WORK TO DO →
1. Using the article about the Spiritan priests, decide whether each statement agrees with it: (a) Fr Carragher died in Canada in January 2011; (b) Moloney served his full 18-month sentence; (c) Moloney taught at St Mary’s until 1975. Answer yes or no for each, quoting the words that decide it.
2. In the rows, repeat the stretch from the line containing "Identify the location of blank page." through the line containing "center [479, 232].", word for word.

A second Spiritan priest accused by Mr Healy, Fr Arthur Carragher, died in Canada in January 2011. He taught at St Mary’s in 1969. In 2001 two brothers made abuse allegations against Fr Carragher but there is no extradition treaty between Ireland and Canada, where he then lived, and he successfully resisted being tried in Ireland. The priest later admitted abusing the brothers.

In 2000 Fr Moloney had been sentenced to 18 months’ imprisonment for sexually assaulting two other boys at St Mary’s in the early 1970s. He served 15 months. Moloney had been dean of discipline and junior form tutor at St Mary’s, where he also coached boys in rugby.

Moloney was ordained in 1967 and taught at St Mary’s between 1968 and 1973, following which he was transferred to the Spiritan/Holy Ghost Christ the King College in Bo, Sierra Leone.

In June 2012 Mr Healy told The Irish Times he had established by then that as many as 12 Holy Ghost/Spiritan priests had by then been accused of abuse, whether in Ireland or Africa.

PROVIDED MATERIAL →
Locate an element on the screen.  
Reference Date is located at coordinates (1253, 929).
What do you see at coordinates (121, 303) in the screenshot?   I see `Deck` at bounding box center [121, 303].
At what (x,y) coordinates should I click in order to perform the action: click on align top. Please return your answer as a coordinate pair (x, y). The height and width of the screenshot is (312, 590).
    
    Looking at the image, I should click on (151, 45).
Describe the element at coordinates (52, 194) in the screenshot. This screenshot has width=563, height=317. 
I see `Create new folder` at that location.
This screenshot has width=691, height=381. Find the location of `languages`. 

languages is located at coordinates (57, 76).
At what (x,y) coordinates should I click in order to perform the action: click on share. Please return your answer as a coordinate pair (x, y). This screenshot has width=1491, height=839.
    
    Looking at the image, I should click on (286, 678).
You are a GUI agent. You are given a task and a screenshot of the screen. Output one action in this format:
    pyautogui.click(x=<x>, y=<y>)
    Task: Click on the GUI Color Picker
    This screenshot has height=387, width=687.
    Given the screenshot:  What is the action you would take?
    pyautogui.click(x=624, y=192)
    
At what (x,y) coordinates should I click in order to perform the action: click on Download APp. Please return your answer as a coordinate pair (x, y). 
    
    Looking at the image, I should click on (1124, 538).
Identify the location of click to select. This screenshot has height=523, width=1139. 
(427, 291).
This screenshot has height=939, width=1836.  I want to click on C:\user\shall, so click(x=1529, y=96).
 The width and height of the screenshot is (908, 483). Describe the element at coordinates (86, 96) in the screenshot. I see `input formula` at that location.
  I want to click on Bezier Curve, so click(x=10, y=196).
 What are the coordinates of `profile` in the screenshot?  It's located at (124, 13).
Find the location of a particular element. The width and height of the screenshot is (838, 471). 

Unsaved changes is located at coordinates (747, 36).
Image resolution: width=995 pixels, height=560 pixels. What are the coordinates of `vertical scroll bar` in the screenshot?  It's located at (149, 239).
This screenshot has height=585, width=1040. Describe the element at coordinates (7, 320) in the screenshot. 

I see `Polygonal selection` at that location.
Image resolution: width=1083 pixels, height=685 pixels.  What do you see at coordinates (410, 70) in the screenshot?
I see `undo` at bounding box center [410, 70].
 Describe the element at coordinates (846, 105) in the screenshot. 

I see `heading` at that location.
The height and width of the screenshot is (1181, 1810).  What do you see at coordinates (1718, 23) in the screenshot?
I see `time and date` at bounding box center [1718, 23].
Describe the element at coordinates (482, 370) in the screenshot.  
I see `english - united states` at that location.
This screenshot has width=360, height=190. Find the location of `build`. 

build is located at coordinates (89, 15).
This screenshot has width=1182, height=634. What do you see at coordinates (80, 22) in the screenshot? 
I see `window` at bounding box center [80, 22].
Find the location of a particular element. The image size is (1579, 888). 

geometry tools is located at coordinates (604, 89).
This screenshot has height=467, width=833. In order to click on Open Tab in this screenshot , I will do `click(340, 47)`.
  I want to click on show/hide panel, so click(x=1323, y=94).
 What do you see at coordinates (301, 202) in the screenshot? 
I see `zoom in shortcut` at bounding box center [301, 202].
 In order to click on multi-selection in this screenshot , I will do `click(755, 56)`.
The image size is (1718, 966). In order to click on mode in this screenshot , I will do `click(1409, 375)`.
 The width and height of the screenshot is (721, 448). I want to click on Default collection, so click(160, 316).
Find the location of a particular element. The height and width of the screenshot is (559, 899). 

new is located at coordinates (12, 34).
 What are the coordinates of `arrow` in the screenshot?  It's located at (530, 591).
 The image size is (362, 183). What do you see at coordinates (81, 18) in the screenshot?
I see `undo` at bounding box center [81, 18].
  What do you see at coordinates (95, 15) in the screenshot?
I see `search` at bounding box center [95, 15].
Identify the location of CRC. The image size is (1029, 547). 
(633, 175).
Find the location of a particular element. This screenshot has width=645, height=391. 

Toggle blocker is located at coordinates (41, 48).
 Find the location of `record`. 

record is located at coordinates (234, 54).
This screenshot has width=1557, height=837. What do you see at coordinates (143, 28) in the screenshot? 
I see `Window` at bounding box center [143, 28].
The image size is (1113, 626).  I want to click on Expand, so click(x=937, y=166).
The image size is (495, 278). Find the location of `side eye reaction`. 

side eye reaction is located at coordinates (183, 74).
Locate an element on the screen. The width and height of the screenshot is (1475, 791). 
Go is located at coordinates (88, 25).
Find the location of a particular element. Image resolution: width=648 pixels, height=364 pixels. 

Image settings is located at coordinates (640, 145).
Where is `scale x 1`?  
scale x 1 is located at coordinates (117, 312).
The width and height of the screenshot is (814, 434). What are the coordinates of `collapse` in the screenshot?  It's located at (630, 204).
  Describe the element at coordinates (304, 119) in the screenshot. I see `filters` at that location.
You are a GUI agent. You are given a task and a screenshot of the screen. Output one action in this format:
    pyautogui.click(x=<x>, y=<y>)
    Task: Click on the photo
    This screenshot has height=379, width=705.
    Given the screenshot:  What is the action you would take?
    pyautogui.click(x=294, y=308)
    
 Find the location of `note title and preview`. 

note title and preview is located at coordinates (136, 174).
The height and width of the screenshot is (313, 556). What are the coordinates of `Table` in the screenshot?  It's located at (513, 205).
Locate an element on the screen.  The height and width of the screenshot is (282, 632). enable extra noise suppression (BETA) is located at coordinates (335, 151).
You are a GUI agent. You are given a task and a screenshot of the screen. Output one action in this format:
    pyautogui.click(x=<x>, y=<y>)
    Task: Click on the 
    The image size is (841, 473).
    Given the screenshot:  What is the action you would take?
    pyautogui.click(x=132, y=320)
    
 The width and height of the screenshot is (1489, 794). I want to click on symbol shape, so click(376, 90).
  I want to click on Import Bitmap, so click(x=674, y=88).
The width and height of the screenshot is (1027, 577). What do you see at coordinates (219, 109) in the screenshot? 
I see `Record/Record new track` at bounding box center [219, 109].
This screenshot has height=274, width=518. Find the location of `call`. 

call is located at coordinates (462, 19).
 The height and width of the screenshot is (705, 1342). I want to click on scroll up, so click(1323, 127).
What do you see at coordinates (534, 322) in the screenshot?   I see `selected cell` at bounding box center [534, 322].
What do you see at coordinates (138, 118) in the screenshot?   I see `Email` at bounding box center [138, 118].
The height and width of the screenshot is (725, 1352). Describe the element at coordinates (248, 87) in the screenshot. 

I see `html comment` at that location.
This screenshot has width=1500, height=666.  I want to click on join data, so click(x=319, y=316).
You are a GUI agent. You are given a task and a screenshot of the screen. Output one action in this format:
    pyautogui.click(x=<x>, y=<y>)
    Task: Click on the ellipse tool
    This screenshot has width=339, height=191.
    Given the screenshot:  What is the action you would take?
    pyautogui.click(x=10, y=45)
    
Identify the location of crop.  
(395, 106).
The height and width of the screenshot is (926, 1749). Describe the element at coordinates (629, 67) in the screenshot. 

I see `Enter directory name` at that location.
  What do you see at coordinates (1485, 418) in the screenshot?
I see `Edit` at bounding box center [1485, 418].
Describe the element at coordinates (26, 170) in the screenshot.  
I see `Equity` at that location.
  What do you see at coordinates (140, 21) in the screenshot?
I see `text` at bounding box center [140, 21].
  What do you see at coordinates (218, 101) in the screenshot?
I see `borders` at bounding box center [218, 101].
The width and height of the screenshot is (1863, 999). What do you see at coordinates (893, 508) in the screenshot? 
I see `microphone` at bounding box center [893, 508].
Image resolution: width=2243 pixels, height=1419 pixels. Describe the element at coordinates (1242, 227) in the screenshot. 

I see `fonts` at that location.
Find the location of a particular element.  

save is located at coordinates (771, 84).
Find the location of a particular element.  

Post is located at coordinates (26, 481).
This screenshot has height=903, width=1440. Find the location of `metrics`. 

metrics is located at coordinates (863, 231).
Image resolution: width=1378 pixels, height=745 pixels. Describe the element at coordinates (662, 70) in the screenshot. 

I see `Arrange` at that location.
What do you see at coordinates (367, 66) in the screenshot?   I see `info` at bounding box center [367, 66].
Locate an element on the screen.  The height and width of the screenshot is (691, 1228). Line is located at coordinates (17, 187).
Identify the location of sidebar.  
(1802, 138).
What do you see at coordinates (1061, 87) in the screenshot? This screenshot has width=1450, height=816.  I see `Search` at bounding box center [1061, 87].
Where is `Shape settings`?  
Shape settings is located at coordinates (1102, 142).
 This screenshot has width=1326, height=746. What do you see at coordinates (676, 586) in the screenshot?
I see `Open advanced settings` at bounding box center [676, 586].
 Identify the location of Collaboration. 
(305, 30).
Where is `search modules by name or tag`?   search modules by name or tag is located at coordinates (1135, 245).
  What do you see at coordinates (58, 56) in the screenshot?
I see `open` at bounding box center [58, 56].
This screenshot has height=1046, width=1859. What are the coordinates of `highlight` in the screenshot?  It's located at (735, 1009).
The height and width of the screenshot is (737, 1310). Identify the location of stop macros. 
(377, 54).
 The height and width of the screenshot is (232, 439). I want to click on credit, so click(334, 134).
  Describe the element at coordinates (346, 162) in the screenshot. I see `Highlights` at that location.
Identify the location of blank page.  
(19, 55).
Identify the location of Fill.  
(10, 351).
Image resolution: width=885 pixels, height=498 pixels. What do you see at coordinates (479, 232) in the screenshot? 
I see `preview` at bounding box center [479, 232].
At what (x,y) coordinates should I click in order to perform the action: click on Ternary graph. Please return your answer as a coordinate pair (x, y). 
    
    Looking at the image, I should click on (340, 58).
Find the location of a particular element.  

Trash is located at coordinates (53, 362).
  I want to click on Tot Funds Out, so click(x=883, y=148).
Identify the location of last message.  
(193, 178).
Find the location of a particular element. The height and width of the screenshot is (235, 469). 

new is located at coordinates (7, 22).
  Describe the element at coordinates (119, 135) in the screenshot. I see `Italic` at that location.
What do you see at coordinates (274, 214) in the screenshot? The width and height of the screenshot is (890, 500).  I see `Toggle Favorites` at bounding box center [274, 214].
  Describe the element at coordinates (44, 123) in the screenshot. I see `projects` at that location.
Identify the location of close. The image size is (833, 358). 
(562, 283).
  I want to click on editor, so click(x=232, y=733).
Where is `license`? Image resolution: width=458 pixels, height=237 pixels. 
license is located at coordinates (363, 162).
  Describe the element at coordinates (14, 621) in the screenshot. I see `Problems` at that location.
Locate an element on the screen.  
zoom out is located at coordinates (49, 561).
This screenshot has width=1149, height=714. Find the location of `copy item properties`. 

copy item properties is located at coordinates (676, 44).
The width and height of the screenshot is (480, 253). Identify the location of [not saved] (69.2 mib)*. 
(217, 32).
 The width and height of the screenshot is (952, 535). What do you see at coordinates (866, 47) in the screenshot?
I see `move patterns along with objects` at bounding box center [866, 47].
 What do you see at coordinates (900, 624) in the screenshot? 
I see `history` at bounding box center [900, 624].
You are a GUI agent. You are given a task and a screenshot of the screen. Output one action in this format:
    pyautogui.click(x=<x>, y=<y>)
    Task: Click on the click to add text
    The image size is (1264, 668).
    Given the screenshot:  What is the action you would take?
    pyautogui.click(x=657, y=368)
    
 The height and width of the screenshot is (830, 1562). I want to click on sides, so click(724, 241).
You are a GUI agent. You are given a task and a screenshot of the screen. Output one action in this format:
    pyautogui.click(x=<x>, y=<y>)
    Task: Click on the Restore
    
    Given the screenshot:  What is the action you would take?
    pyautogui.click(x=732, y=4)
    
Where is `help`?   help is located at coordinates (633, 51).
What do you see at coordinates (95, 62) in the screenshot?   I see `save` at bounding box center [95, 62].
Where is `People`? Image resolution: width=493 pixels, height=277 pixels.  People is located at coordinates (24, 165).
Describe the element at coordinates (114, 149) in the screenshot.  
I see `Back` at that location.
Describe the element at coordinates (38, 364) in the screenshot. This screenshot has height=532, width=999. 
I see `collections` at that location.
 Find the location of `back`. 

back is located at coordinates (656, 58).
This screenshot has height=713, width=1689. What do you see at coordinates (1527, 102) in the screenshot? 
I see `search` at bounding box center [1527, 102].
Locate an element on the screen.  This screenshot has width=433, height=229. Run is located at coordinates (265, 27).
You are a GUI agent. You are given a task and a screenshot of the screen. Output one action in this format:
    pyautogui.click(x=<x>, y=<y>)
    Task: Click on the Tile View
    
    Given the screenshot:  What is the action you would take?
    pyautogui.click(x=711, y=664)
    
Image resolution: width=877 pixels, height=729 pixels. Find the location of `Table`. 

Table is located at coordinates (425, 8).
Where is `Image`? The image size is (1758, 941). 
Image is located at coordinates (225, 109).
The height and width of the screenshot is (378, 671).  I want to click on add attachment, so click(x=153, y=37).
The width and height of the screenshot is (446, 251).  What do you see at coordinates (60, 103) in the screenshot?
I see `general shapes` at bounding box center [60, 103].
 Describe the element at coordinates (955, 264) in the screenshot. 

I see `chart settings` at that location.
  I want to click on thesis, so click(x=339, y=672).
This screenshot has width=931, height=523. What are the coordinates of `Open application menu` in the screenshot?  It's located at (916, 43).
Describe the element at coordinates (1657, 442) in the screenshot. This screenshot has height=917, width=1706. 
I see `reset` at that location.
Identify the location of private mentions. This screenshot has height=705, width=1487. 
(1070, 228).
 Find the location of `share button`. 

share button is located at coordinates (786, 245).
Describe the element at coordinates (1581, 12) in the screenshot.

CORRECT ANSWERS →
1.
(a) Yes: "died in Canada in January 2011"
(b) No: "He served 15 months."
(c) No: "taught at St Mary’s between 1968 and 1973"

2.
Identify the location of blank page.  
(19, 55).
Identify the location of Fill.  
(10, 351).
Image resolution: width=885 pixels, height=498 pixels. What do you see at coordinates (479, 232) in the screenshot? 
I see `preview` at bounding box center [479, 232].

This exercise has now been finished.